La prima guerra in Nagorno Karabakh era durata sei anni. Si era conclusa nel 1994 con la schiacciante vittoria dei separatisti, spalleggiati dall’esercito di Erevan, che avevano dichiarato l’indipendenza dell’enclave montuosa occupando il 20% di territorio internazionalmente riconosciuto come parte dell’Azerbaigian. Tre anni fa il secondo capitolo del conflitto con la situazione che si ribalta. In un mese e mezzo gli azeri riprendono il controllo di buona parte della regione fermandosi a ridosso del Nagorno Karabakh vero e proprio dopo un accordo di cessate-il-fuoco mediato da Vladimir Putin che avrebbe dovuto essere garantito da un contingente di 2000 soldati russi. Più di 20.000 morti nella prima guerra, 7000 nella seconda, 200 nella terza. Trent’anni di campagne di odio etnico e demonizzazione reciproca fra Armeni e Azeri su un confine che anche nelle pause del conflitto restava incandescente e seminava morte in una regione, il Caucaso, che è un groviglio di gruppi etnici che a parti inverse costituiscono maggioranze o minoranze a seconda del lembo di terra che occupano. Il terzo capitolo di questa guerra è, probabilmente, quello finale.

La diplomazia europea è stata colta di sorpresa dal repentino sviluppo della situazione. Dal dicembre del 2021 era in corso un’intensa azione di mediazione che aveva portato il primo ministro armeno Nikol Pashinyan e il presidente azero Ilham Aliyev a riannodare il filo del dialogo per arrivare a un trattato di pace. I negoziati, sotto la supervisione europea, sembravano in dirittura di arrivo. Pashinyan aveva, finalmente, riconosciuto l’integrità territoriale dell’Azerbaigian rimuovendo il principale ostacolo ad un accordo complessivo. Puntava a ottenere uno statuto di autonomia per la comunità armena del Nagorno Karabakh. La svolta militare di questi ultimi giorni vanifica, purtroppo, i suoi sforzi. Scorrono intanto sugli schermi le drammatiche immagini dell’esodo delle migliaia di profughi che abbandonano la terra di origine attraverso il corridoio di Lachin per rifugiarsi in Armenia mentre nelle piazze di Erevan monta la protesta contro il governo accusato di non avere difeso ciò che, in realtà, non poteva difendere. L’Armenia, infatti, ha appaltato la sua sicurezza alla Russia ma la Russia se ne è guardata bene dall’intervenire nonostante gli appelli disperati dell’alleato. Agli occhi del Cremlino, peraltro, Pashinyan appare come una pericolosa anomalia visto che è salito al potere nel 2018 dopo elezioni libere che hanno scalzato gli accoliti di Mosca. Un regime che gode di legittimità democratica rappresenta una minaccia agli occhi di Putin; potrebbe invogliare i russi a fare altrettanto a casa propria. Perchè non approfittare, quindi, di questa situazione per stringere i rapporti con Baku scaricando lo scomodo partner?

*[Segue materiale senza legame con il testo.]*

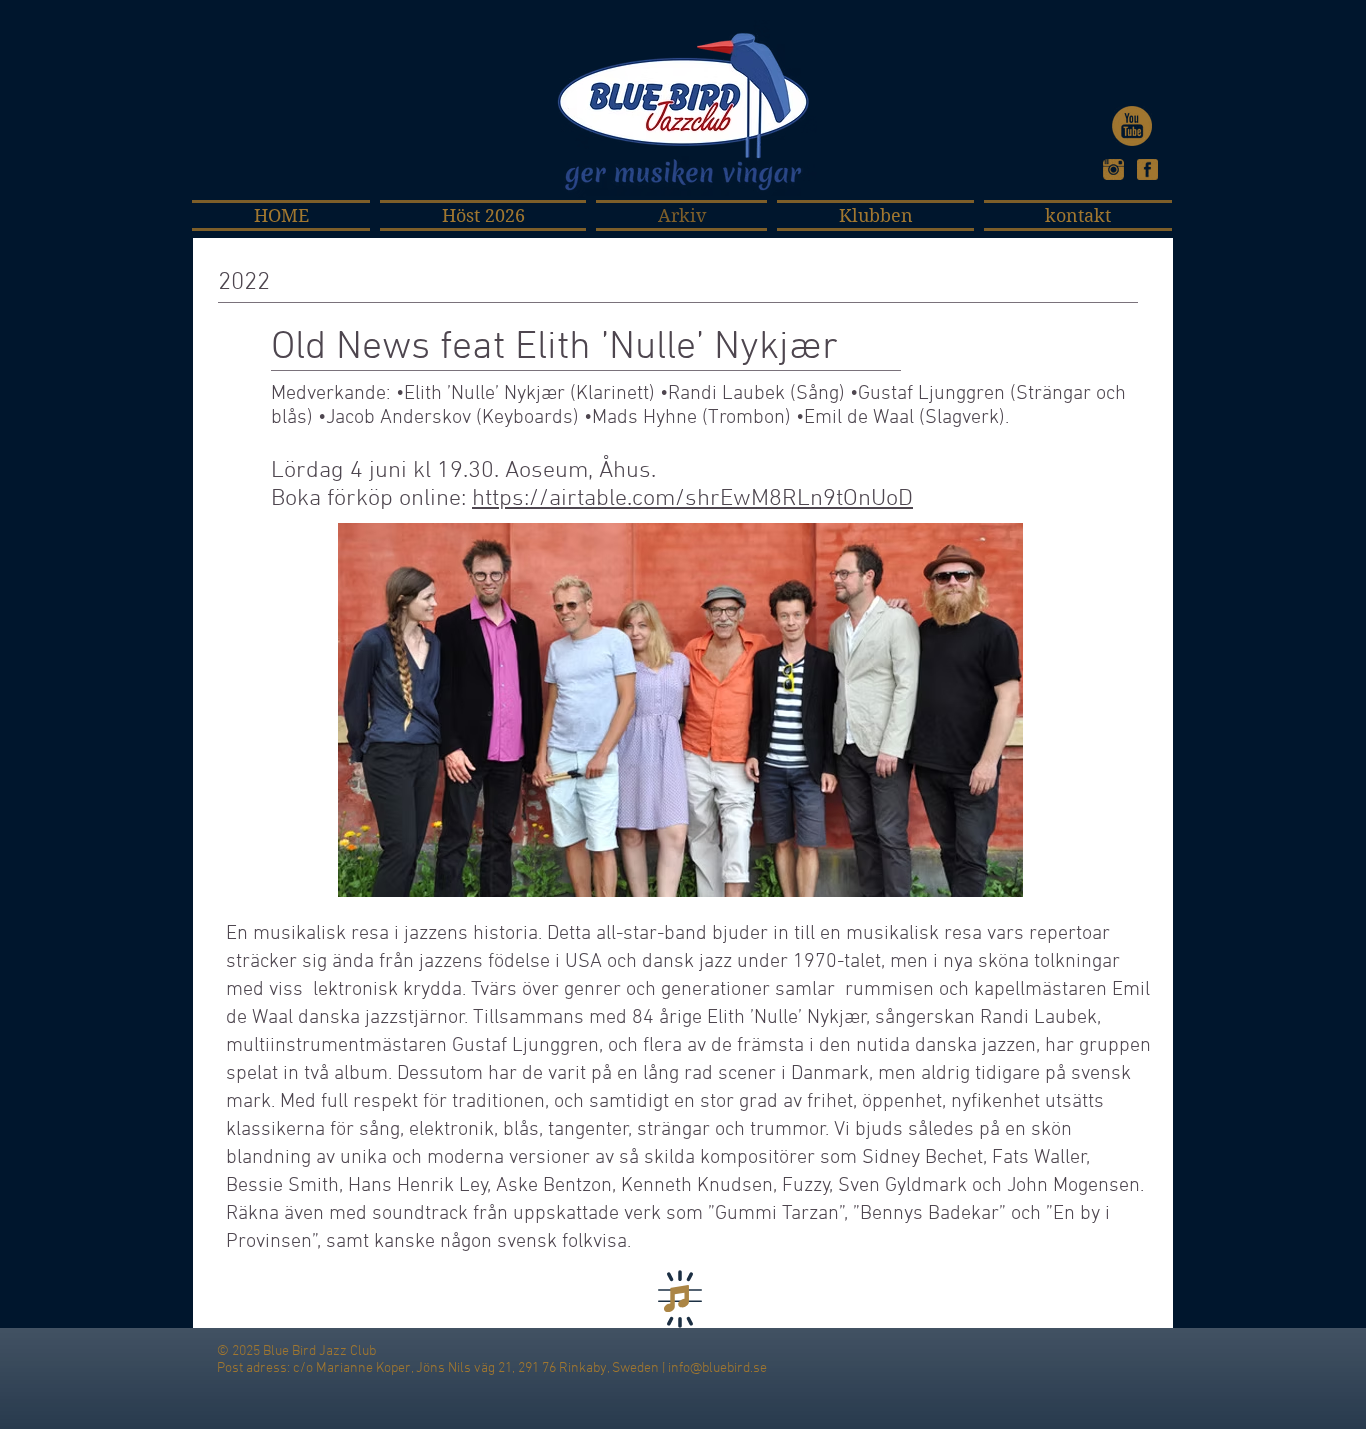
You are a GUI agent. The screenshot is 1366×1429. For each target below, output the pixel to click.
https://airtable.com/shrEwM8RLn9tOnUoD (692, 499)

A Bruxelles, nel frattempo, si leccano le ferite interrogandosi sul da farsi. La prossima settimana a Granada ai margini della riunione della Comunità Politica Europea dovrebbe svolgersi un nuovo vertice fra Aliyev e Pashinyan per continuare un processo di pace messo a dura prova dagli ultimi sviluppi. Da Baku ripetono che tutti i diritti dei cittadini azeri di etnia armena verranno rispettati. Nessuno, però, parla più di autonomia o di organi di autogoverno della minoranza. Spetta alle autorità azere, ora, convincere la comunità armena che ha ancora un futuro nel Nagorno Karabakh reintegrato nell’Azerbaigian. La fuga in massa dei civili verso l’Armenia sta trasformandosi, tuttavia, in una operazione indotta di pulizia etnica. Se gli Azeri hanno davvero la volontà di arrestare l’esodo devono mostrarlo con i fatti. Se la diplomazia europea conta qualcosa deve almeno provarci. Vincere la pace, a volte, risulta più difficile che vincere la guerra.